2016 Postmortem
In reply to the discussion: What would re-establish trust here? [View all]BainsBane
(55,566 posts)when people insist Bernie should have been the nominee and engage in bs about the primary being rigged against him, they make clear that the votes of the majority of women and people of color are not only dispensable but despised. Given that a segment of posters prioritize Bernie's career above the voting rights of the majority, it is impossible to claim they don't want to exclude when it is obvious they do. They make excuses for Trump voters while insulting the 16.5 million Democrats who voted for Clinton in the primary, insisting our votes amount to nothing but a DNC orchestration, because ultimately they refuse to see us as equal citizens with the same rights of political choice.
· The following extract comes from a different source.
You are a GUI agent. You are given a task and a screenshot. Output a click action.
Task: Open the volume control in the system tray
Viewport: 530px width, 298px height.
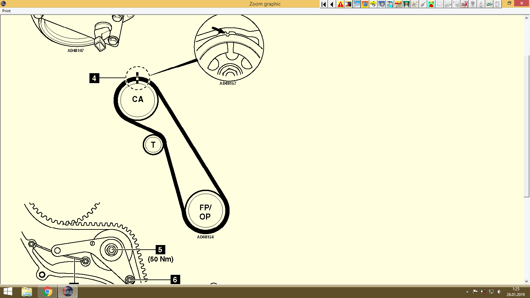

During the primary they made no secret of their contempt for women, people of color, the elderly and disabled, and some went so far to argue that our votes shouldn't count, or the that caucuses that provided for absentee provisions for the elderly and disabled were illegitimate. That argument that the franchise should be restricted or that votes be overturned in favor of corporate polls has far more in common with GOP voter suppression than democratic or Democratic Party values.
Let's cut with the pretense that the concern is unity. The goal now as during the primary is to compel the subaltern to submit to the dominion of a vocal minority of voters insistent that their wishes should supplant the majority. The bizarre thing is that they seem to think an argument on DU can obviate those tens of millions of votes, votes they ultimately believe were illegitimate, just as our ideas and lives are illegitimate. That they insist we shouldn't alienate the ratfucking fascists who pretend to be progressives while voting for Trump, all while insulting Democratic voters, shows precisely where their allegiances lie.
I see people posting the same empty, contentless attacks against Clinton and the Democratic majority who supported her during the primary and the general election. After working for years to bury her candidacy and the party, they succeeded. The party is decimated, which is exactly what they wanted. (Posts at JPR explicitly say as much). The recent influx of people who didn't vote for our nominee in the GE rushing over to blame Democrats for daring to exercise their voting rights independent of their control has the intended consequence of deepening divisions to further weaken the party. Some who did vote for the nominee make similar arguments because ultimately they refuse to accept the Democratic majority's right to exercise the franchise as they see fit. They claim they despise the "corporatists, which are somehow limited to women and people of color, because the inherited wealth of male presidents is perfectly acceptable, to the point the aristocrats like JFK and LBJ are idolized. Whereas a female candidate who follows existing law and doesn't depart from the history or contemporary practice of the party is demonized. Even though her political career is over, they can't disguise their anger that she dared to exceed her place in life, just as they resent her Democratic majority for refusing to submit to their dominion. As long as they act like our votes are illegitimate, it is impossible to believe they don't seek to exclude, particularly since some particularly argued for restricting (and many more argued for overturning) our votes during the primary.